Libby saw the madness in his eyes now and knew she had to keep talking. “I was convinced Krista didn’t die in that crash. Once I knew that, there were two things to implicate you — her purse and her cat. Krista didn’t leave the apartment until 6:55, ten minutes or more after the accident. It couldn’t have been her body in the car, yet the police identified her from the purse near the wreckage. If Krista couldn’t have been there, how could her purse be there? Only if someone took it from the apartment earlier. She’d had it with her yesterday while she was recording. Two people visited us last night — you and Sonny Ritz. Sonny stayed only briefly and I watched him every second. You stayed longer, and you walked around nervously. You had plenty of opportunity to pick up that small purse and hide it under your shirt.”
“You’re a smart girl,” Gibbs admitted.
“You know someone or found someone who resembled Krista in a general way and killed her this morning. You wanted to make sure the crash and the fire worked as planned before you kidnaped Krista, so you waited until after the crash to phone her—”
“He said it was something important about the stolen tape,” Krista told Libby. “He said he’d pick me up in ten minutes.”
“But of course the whole scheme wouldn’t work if I was awake and heard the phone.
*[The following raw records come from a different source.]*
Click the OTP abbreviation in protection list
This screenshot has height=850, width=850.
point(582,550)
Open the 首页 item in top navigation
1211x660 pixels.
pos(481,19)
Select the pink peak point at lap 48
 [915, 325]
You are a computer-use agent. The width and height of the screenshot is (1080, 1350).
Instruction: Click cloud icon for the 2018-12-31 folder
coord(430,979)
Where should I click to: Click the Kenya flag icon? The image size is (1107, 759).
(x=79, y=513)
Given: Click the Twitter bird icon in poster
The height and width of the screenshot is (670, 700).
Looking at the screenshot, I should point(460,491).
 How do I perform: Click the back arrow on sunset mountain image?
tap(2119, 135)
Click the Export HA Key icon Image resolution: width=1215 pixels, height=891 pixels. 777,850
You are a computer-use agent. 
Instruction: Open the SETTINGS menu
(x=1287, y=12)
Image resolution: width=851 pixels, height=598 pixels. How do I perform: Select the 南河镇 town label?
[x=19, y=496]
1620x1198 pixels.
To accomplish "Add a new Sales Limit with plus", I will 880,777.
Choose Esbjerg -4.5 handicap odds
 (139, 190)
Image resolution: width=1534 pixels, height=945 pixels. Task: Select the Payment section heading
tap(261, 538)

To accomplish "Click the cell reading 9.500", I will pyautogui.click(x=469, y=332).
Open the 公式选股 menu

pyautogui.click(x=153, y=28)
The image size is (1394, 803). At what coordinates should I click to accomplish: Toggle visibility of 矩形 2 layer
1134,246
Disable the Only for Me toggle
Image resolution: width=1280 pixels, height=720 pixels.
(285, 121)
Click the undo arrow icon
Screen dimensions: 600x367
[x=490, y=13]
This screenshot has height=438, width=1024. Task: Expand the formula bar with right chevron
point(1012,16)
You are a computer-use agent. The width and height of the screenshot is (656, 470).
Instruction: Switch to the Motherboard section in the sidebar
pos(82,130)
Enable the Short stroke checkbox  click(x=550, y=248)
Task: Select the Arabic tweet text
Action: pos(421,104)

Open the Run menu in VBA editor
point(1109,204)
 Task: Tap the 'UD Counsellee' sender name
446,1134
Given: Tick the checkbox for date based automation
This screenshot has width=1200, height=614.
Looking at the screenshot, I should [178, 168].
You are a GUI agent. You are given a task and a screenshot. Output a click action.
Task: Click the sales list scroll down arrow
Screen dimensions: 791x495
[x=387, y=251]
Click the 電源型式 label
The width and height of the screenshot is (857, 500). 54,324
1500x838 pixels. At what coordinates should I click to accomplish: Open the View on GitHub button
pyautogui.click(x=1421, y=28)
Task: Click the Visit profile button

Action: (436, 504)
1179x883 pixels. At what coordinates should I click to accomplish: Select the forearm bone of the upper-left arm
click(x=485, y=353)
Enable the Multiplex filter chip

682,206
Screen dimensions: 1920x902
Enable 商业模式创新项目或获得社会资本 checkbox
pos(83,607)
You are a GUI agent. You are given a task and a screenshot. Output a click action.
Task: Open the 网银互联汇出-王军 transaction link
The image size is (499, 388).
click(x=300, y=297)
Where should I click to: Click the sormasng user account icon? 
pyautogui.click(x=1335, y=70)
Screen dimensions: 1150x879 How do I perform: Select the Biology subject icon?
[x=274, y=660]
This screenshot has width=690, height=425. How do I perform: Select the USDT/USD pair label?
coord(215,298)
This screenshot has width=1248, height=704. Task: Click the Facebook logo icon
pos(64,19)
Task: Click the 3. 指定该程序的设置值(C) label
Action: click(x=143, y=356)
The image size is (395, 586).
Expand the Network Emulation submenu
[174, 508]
I might have insisted on coming along. At the very least I’d know who called. How could you be sure I wouldn’t wake up, Shawn? Only if you drugged my drink while you were stealing the purse. You were the one who suggested we have a drink. I only took a sip of mine and left the rest on the table, but tonight the glasses were all empty. If I didn’t finish it, who did? Then I remembered how Tabby likes to climb up on tables and how he licked up my coffee. This morning he slept through two phone calls and Krista’s departure — highly unusual behavior for a cat, unless he was drugged instead of me.”
“You figured it all, didn’t you?”
“Only you could have stolen the purse, only you could have drugged the drink. Stealing the car itself was no problem. You probably took the elevator straight to the garage after you left Krista’s with the purse and used her own key to drive it away. You’d arranged the early-morning appointment with your victim and after killing her you phoned Krista from the crash scene. You picked her up by seven o’clock, drugged her, and brought her here before Zap and the others arrived.
“Figuring she was still alive, I asked myself where you could hide her. Then I remembered this windowless recording studio. These places are all soundproof — where better to hide her? She was going to leave you after this album and record in Nashville — she told me that — and you couldn’t bear to lose her.”
Krista spoke again from the couch. “He said they’d think I was dead and nobody would be looking for me. He’d keep me a prisoner and I’d record just for him. After six months or a year he’d pretend to find the recordings and say they were made before my death. He said they’d be worth a fortune.”
“You can’t keep her here,” Libby told Gibbs, starting to lower her hands.
“Keep them up!” he barked, waving the gun.